SOURCE MATERIAL:
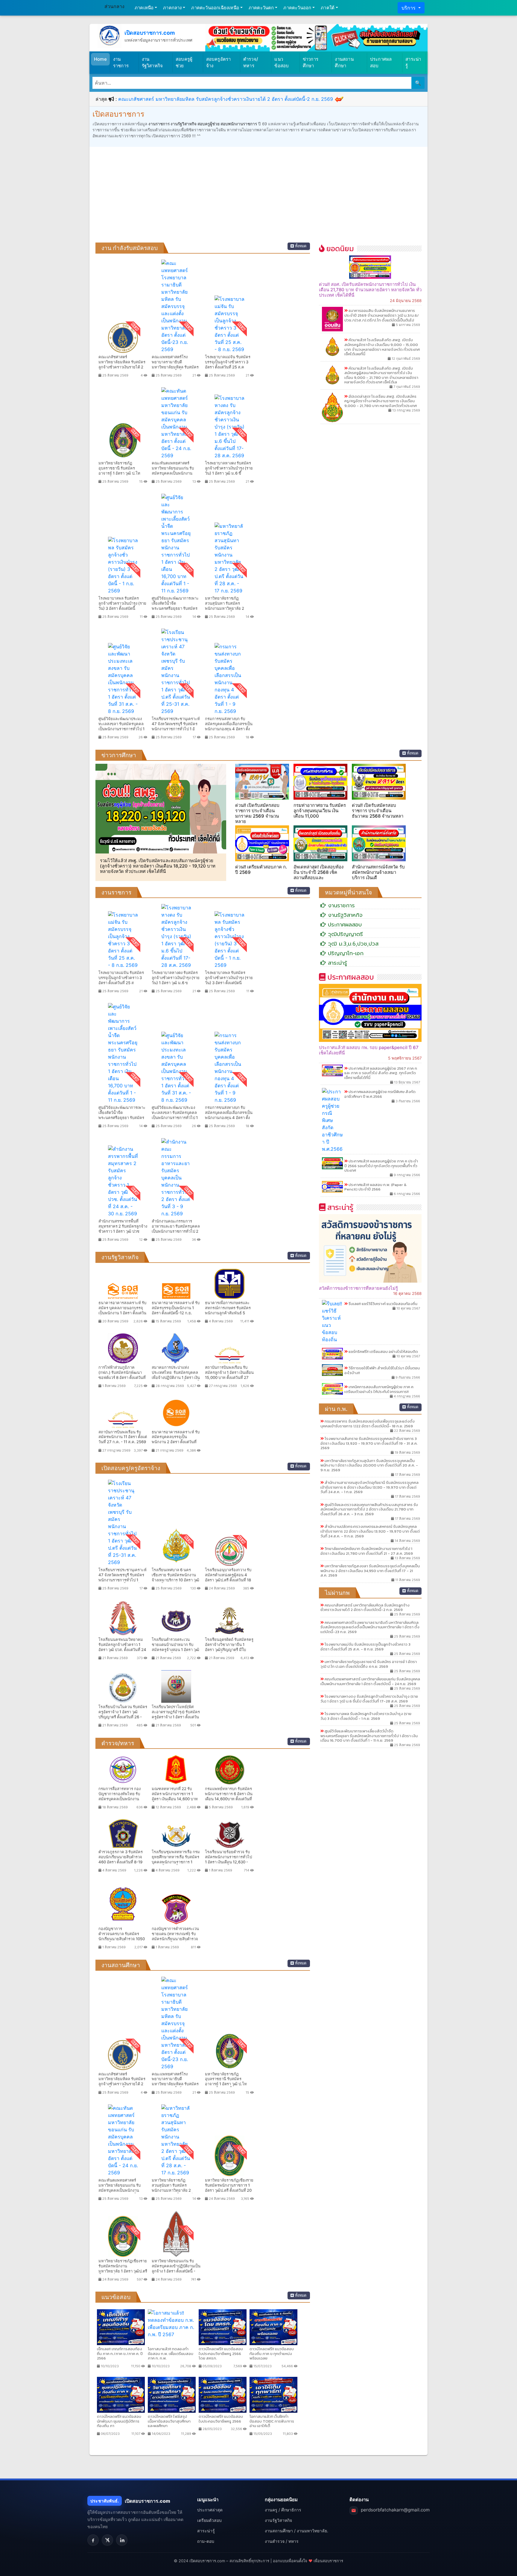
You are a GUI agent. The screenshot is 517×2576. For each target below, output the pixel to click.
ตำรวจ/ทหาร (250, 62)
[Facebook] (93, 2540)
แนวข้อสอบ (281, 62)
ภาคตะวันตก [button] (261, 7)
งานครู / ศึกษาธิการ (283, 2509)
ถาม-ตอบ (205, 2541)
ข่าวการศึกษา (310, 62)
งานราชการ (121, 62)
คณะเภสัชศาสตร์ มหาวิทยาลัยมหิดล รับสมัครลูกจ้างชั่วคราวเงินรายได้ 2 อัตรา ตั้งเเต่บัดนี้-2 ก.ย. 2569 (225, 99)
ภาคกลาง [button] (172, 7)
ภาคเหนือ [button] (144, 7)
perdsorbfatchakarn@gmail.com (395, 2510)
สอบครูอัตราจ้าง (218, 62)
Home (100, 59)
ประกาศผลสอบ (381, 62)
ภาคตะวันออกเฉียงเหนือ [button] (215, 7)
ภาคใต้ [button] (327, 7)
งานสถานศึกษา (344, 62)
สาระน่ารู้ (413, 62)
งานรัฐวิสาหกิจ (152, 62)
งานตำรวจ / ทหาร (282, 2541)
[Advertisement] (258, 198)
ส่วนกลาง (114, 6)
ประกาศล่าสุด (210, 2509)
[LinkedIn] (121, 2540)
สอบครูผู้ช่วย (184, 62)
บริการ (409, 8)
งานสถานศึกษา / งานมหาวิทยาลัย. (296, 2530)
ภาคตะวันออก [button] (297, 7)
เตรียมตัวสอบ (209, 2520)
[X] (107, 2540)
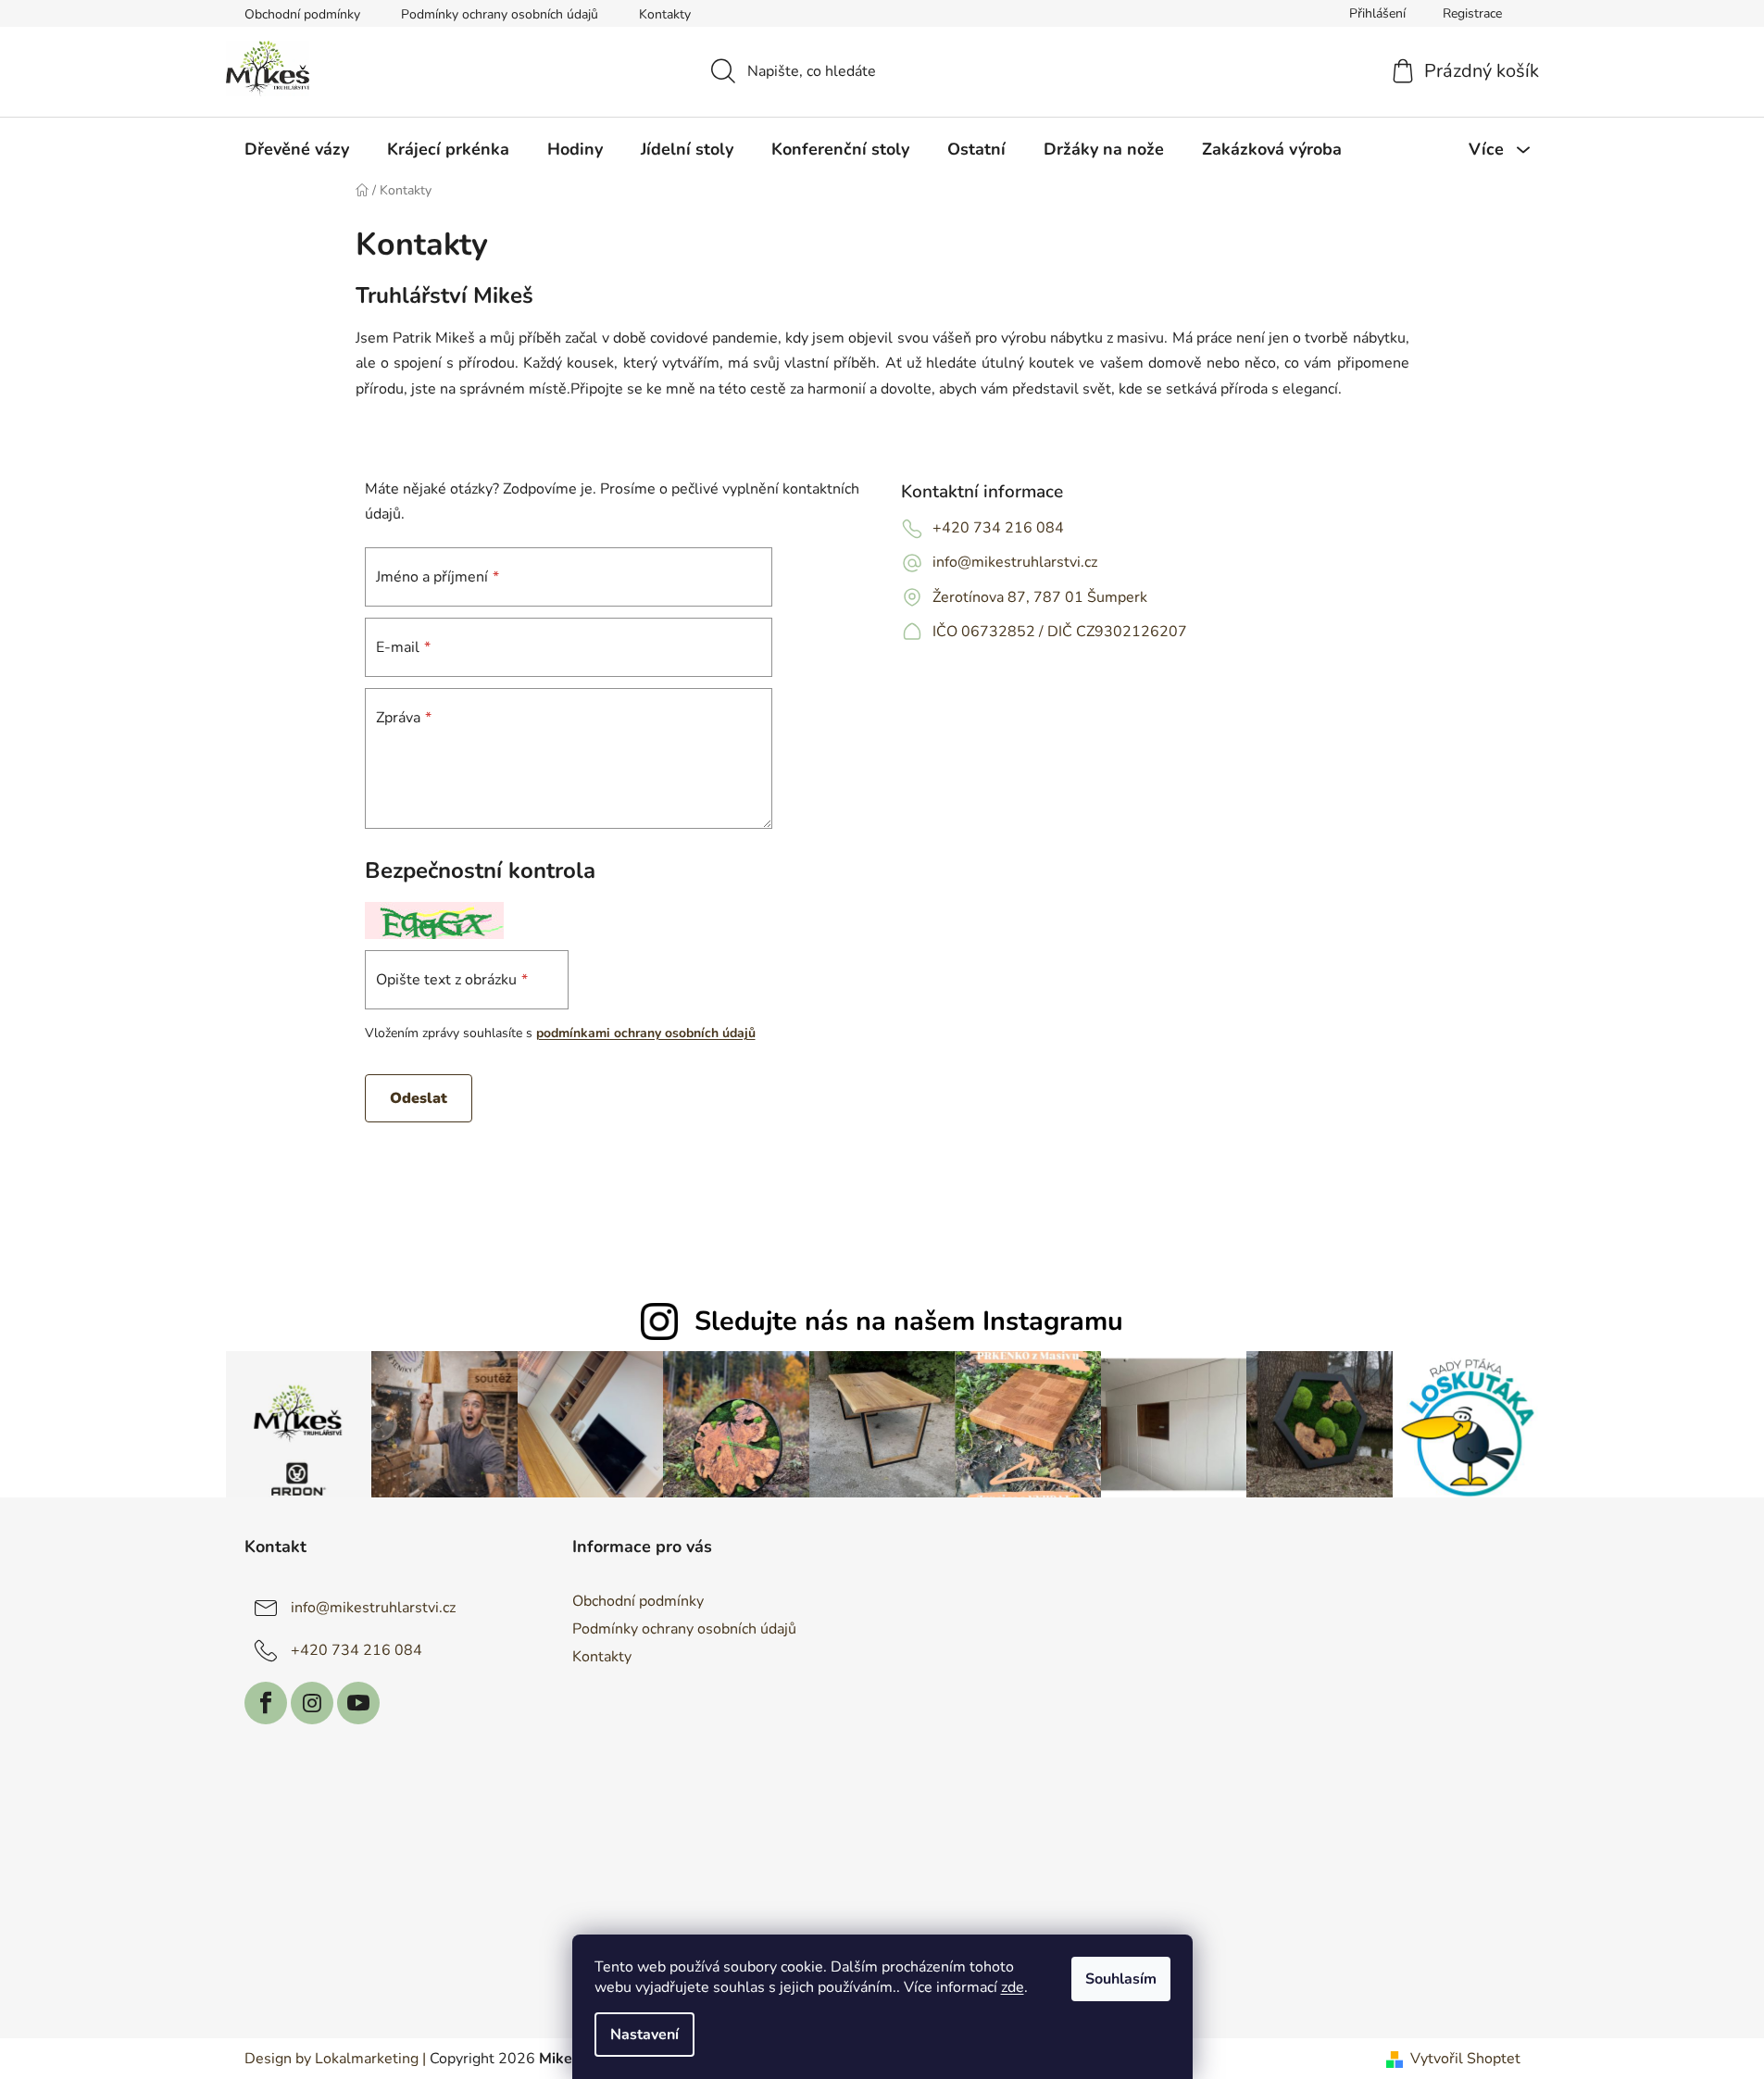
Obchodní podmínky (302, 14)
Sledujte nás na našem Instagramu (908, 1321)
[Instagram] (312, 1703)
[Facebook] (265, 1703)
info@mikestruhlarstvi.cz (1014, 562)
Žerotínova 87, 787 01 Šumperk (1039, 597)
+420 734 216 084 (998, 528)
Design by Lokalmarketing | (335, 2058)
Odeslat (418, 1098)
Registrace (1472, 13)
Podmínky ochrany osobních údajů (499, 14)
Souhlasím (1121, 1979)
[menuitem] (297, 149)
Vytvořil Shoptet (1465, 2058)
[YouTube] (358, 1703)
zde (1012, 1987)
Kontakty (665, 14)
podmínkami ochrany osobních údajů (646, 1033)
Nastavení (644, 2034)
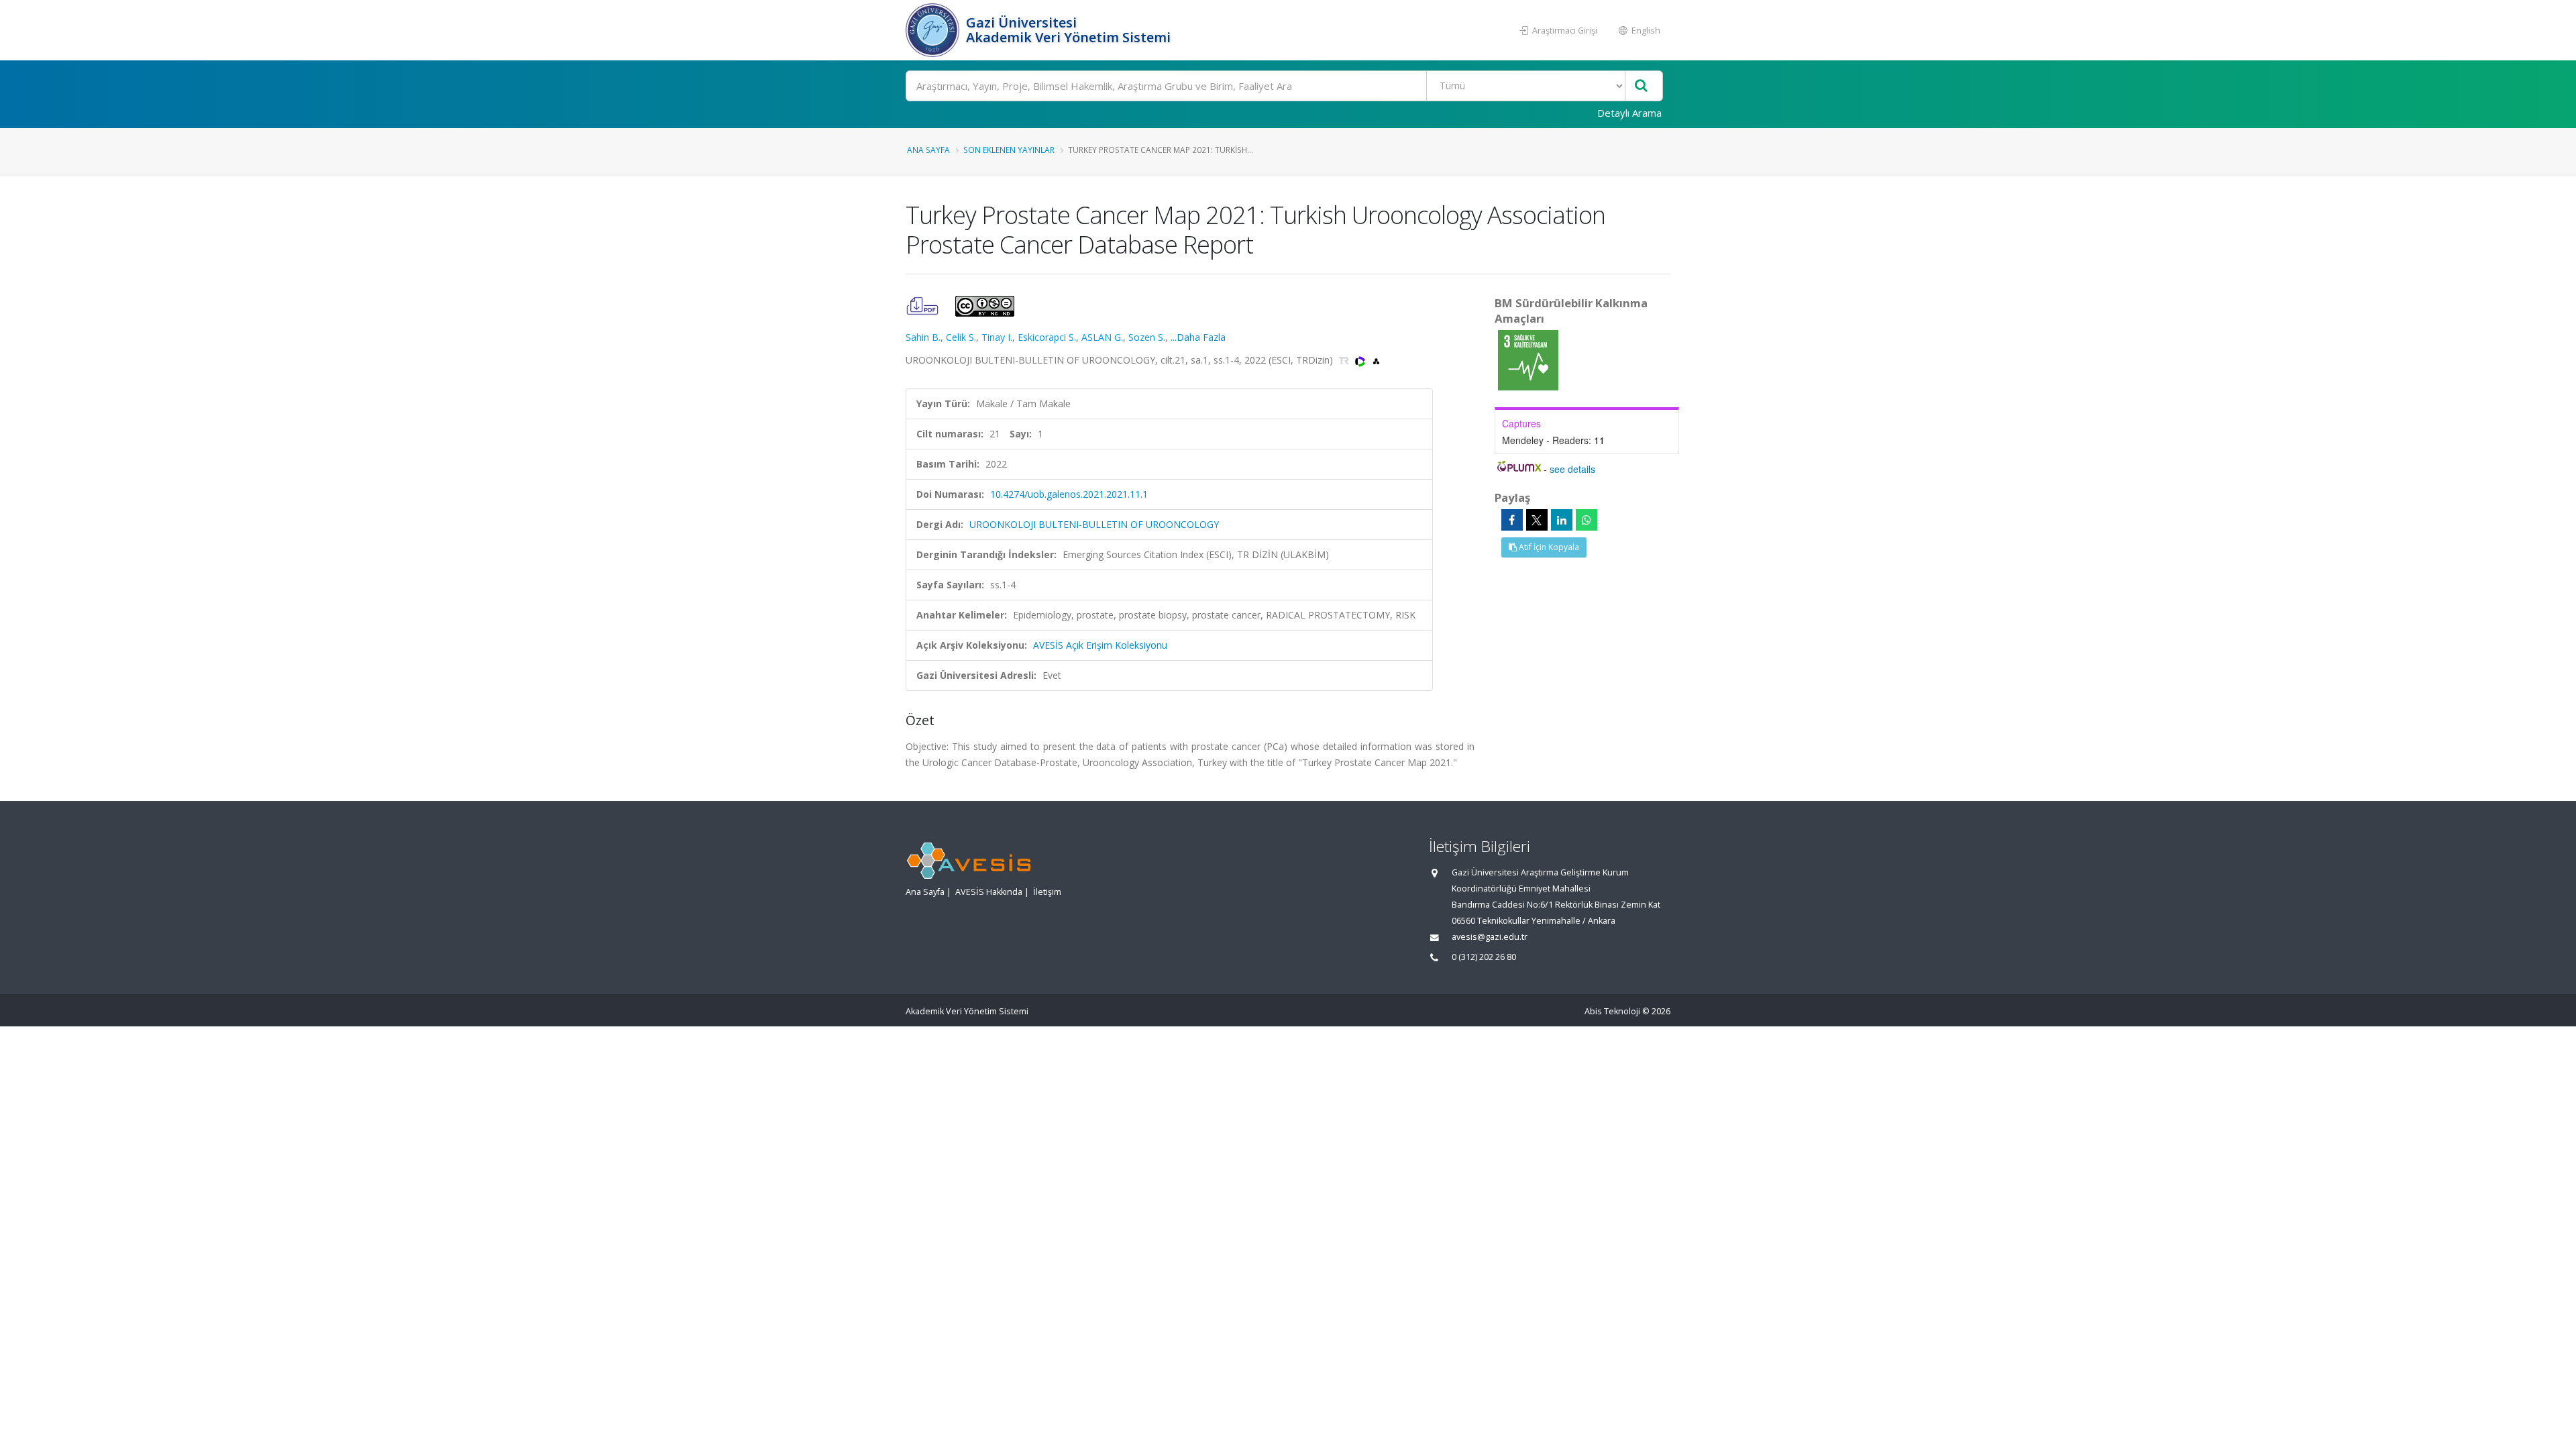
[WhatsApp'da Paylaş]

ACTION ITEM: Write out exactly the lines between the start of the data and the line with "ข่าวการศึกษา (310, 62)", including both, but none of the pictures.

FINAL ANSWER:
You are a GUI agent. The screenshot is 517×2576. For each target below, output the pixel to click.
ตำรวจ/ทหาร (250, 62)
[Facebook] (93, 2540)
แนวข้อสอบ (281, 62)
ภาคตะวันตก [button] (261, 7)
งานครู / ศึกษาธิการ (283, 2509)
ถาม-ตอบ (205, 2541)
ข่าวการศึกษา (310, 62)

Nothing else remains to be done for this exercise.